By then, he had become concerned about the ‘triple lock’ — the Tory pledge that the state pension would rise with inflation, earnings or by 2.5 per cent, whichever was the highest. He came to see this as generational discrimination, and argued for more balance. ‘I have believed that for some time,’ he says. ‘Don’t get me wrong, I think the overall pension position had been allowed to fall.’ But it started to recover, quickly. ‘I’m not against the growth but it comes with a whole patchwork of other benefits, like winter fuel and bus passes.’ And, he says, ‘There is a whole number of wealthier pensioners engaged now in this process.’
Today, thanks to booming house prices, one in six pensioners lives in a millionaire household — each one receiving the -winter fuel payment and the triple-lock pension protection. Does he consider these pledges unaffordable? ‘I think you can do the maths,’ he says. ‘It is ratcheting up at a rate of knots. I’m for a much better state pension but I think there’s a balance to be struck in all these things.’ Reneging on a manifesto promise on pensions, he says, is not an option for the Prime Minister. ‘But I do think there are grounds for us to look again at the balance of this.’
His resignation had been seen by some as an act not of principle but of sabotage, aimed at destabilising David Cameron at a time when he was leading the campaign to stay in the European Union. Ros Altmann, who worked under him as pensions minister, said his dramatic departure had ‘everything to do with Brexit’. But Duncan Smith declares himself a recent convert to the cause.
‘I never was for “out”, believe it or not. I actually thought it was possible to get a proper reform deal with the European Union and a semi-detached relationship,’ he says. ‘Ultimately, that’s where we’ll end up. Vote Leave is about a completely new relationship with the European Union. It means we don’t go round squealing and getting angry with them; they don’t get fed up with us — and we have a really good, balanced relationship. One they’ll be happy with.
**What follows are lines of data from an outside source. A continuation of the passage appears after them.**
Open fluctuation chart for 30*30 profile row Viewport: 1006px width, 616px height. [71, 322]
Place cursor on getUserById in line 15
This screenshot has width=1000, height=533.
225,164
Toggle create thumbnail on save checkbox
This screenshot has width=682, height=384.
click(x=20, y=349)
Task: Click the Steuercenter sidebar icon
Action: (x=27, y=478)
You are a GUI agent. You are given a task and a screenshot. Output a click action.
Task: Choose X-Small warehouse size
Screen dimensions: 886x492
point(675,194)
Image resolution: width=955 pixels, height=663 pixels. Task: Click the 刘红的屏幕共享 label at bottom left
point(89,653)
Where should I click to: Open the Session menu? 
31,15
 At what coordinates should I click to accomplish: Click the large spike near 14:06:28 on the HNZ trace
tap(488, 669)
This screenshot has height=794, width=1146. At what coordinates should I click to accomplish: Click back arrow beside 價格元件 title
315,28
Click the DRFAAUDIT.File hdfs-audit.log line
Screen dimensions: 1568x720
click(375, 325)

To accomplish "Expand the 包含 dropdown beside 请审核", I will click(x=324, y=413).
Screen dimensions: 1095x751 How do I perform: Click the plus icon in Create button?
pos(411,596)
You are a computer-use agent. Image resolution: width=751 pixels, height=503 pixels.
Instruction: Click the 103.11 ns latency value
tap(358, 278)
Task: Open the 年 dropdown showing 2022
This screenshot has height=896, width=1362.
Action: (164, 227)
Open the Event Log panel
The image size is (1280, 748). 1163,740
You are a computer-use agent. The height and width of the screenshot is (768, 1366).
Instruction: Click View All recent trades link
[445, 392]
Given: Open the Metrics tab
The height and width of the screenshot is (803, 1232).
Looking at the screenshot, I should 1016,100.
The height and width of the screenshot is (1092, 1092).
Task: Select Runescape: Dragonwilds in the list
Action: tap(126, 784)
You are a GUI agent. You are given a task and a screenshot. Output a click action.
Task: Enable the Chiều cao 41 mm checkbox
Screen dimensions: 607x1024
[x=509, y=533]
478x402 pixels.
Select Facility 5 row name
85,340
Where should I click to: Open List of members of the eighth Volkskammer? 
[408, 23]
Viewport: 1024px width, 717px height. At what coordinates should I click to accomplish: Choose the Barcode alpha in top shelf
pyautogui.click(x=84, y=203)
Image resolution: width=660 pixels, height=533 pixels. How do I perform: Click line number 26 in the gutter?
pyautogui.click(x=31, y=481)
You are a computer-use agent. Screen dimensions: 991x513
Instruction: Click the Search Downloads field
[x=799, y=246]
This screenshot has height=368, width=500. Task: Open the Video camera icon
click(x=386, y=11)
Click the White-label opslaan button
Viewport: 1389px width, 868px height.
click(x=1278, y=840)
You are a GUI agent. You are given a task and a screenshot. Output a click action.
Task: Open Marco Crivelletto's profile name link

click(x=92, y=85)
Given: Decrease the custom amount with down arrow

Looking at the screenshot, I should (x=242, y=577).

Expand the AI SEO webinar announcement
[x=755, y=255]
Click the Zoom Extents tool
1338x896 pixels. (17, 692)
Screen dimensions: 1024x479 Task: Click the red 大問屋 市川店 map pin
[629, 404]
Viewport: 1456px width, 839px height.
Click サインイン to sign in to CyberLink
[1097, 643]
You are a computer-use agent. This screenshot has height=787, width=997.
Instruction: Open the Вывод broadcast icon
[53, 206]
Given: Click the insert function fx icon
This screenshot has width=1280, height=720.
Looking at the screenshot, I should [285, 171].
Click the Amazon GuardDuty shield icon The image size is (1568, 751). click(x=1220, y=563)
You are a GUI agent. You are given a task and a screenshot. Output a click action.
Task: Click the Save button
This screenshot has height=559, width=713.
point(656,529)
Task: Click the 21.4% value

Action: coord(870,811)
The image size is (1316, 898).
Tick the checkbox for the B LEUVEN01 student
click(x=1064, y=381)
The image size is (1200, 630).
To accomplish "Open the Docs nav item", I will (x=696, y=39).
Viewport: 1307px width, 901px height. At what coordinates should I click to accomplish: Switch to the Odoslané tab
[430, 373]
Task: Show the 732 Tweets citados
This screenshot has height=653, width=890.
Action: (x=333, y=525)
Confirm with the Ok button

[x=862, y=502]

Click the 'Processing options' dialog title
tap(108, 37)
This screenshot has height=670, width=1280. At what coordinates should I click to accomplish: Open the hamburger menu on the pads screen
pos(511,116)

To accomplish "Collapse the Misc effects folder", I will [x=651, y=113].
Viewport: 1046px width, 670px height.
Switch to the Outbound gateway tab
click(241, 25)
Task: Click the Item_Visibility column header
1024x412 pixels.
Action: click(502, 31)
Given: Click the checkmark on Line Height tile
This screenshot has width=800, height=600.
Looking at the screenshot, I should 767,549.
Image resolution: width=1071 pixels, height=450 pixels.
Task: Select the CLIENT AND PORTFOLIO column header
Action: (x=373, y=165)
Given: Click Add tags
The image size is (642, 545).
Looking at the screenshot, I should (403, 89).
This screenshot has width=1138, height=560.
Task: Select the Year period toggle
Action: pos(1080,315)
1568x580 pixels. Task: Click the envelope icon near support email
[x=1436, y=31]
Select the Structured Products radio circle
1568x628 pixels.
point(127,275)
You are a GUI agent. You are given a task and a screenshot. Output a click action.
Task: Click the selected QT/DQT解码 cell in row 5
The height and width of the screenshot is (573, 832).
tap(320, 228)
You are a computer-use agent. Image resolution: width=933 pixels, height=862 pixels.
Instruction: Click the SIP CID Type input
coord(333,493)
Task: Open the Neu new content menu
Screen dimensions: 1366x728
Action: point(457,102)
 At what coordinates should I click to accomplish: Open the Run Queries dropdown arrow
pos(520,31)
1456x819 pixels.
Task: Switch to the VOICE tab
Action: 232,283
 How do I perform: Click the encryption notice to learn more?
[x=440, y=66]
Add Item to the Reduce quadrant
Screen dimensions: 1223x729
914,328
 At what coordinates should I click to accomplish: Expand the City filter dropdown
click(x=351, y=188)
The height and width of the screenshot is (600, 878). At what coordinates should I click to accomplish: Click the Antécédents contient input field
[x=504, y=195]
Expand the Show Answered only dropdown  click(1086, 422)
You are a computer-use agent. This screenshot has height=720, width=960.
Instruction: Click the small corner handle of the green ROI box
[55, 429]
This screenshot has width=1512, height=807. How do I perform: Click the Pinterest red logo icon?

They can integrate as much as they like, even pursue single-state status — we won’t be joining them.
But won’t this referendum, like most referendums, end in a victory for the status quo? ‘It depends what you think the status quo is,’ he says. ‘In my view, the status quo is to leave. That gives the greatest sense of balance and fairness. To remain is the exact opposite: to remain is to leap in the dark.’ But he doesn’t seem terribly interested in all of this. Ask him about Europe, and he stops talking after a sentence or two. Ask him about welfare and he never shuts up: about schemes he started to train lorry drivers, about his Universal Credit programme, about a man who wrote to tell him that he’d not only found work, but found a wife at work.
Even Tory MPs, he says, have been writing to him. ‘I’ve had a lot of letters saying: your agenda is what I believe in, it’s what I campaigned on. A lot of the new MPs, particularly, have written. I thought there’d be a bit of frostiness, but not at all. I’ve just had lots of people saying, “We must stick with this agenda.” Lots of them are very committed to this.’ Including, he says, his successor Stephen Crabb. ‘Although I’ve not had a massive chance to discuss it with him.’
Duncan Smith has not spoken to any newspapers since resigning, explaining that he has made his point — and is even back on speaking terms with the Chancellor. ‘We bumped into each other in the lobby the other day; all very reasonable. We chatted a little bit. The funny thing is, this isn’t personal with me. Nothing in politics is personal.’ A fine theory. With enough whisky, he might even come to believe it.